◆ **Task**: Extend the forum thread on getting a default value for a missing Python dictionary key, starting right after its last line.
* Start Excerpted text *
299

Assuming connectionDetails is a Python dictionary, what's the best, most elegant, most "pythonic" way of refactoring code like this?

if "host" in connectionDetails:
    host = connectionDetails["host"]
else:
    host = someDefaultValue
martineau
  • 119,623
  • 25
  • 170
  • 301
mnowotka
  • 16,430
  • 18
  • 88
  • 134

10 Answers10

447

Like this:

host = connectionDetails.get('host', someDefaultValue)
Solomon Ucko
  • 5,724
  • 3
  • 24
  • 45
MattH
  • 37,273
  • 11
  • 82
  • 84
  • 59
    Note that the second argument is a value, not a key. – Marcin Feb 20 '12 at 09:49
  • 2
    The if/else example is looking up the key in the dictionary twice, while the default example might only be doing one lookup. Besides dictionary lookups potentially being costly in more extreme cases (where you probably shouldn't use Python to begin with), dictionary lookups are function calls too. But I am seeing that the if/else takes about 1/3 less time with my test using string keys and int values in Python 3.4, and I'm not sure why. – sudo Mar 11 '17 at 21:22
  • 1
    One gotcha I found here is that there is a difference between a missing key, which will return the default value, or a key present with the value set to `None` which will not get defaulted. To handle those sorts of values you can do: `host = connectionDetails.get('host')` and then `host = host if host is not None else someDefaultValue` – Eliot Apr 07 '23 at 00:10
142

You can also use the defaultdict like so:

from collections import defaultdict
a = defaultdict(lambda: "default", key="some_value")
* End Excerpted text *
* Start Supplied material *
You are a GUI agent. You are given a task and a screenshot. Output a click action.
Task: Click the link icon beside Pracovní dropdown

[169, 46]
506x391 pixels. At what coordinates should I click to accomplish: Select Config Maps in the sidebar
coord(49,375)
* End Supplied material *
◆ **Reply**:
a["blabla"] => "default"
a["key"] => "some_value"

You can pass any ordinary function instead of lambda:

from collections import defaultdict
def a():
  return 4

b = defaultdict(a, key="some_value")
b['absent'] => 4
b['key'] => "some_value"
xpmatteo
  • 11,156
  • 3
  • 26
  • 25
tamerlaha
  • 1,902
  • 1
  • 17
  • 25
33

While .get() is a nice idiom, it's slower than if/else (and slower than try/except if presence of the key in the dictionary can be expected most of the time):

>>> timeit.timeit(setup="d={1:2, 3:4, 5:6, 7:8, 9:0}", 
... stmt="try:\n a=d[1]\nexcept KeyError:\n a=10")
0.07691968797894333
>>> timeit.timeit(setup="d={1:2, 3:4, 5:6, 7:8, 9:0}", 
... stmt="try:\n a=d[2]\nexcept KeyError:\n a=10")
0.4583777282275605
>>> timeit.timeit(setup="d={1:2, 3:4, 5:6, 7:8, 9:0}", 
... stmt="a=d.get(1, 10)")
0.17784020746671558
>>> timeit.timeit(setup="d={1:2, 3:4, 5:6, 7:8, 9:0}", 
... stmt="a=d.get(2, 10)")
0.17952161730158878
>>> timeit.timeit(setup="d={1:2, 3:4, 5:6, 7:8, 9:0}", 
... stmt="if 1 in d:\n a=d[1]\nelse:\n a=10")
0.10071221458065338
>>> timeit.timeit(setup="d={1:2, 3:4, 5:6, 7:8, 9:0}", 
... stmt="if 2 in d:\n a=d[2]\nelse:\n a=10")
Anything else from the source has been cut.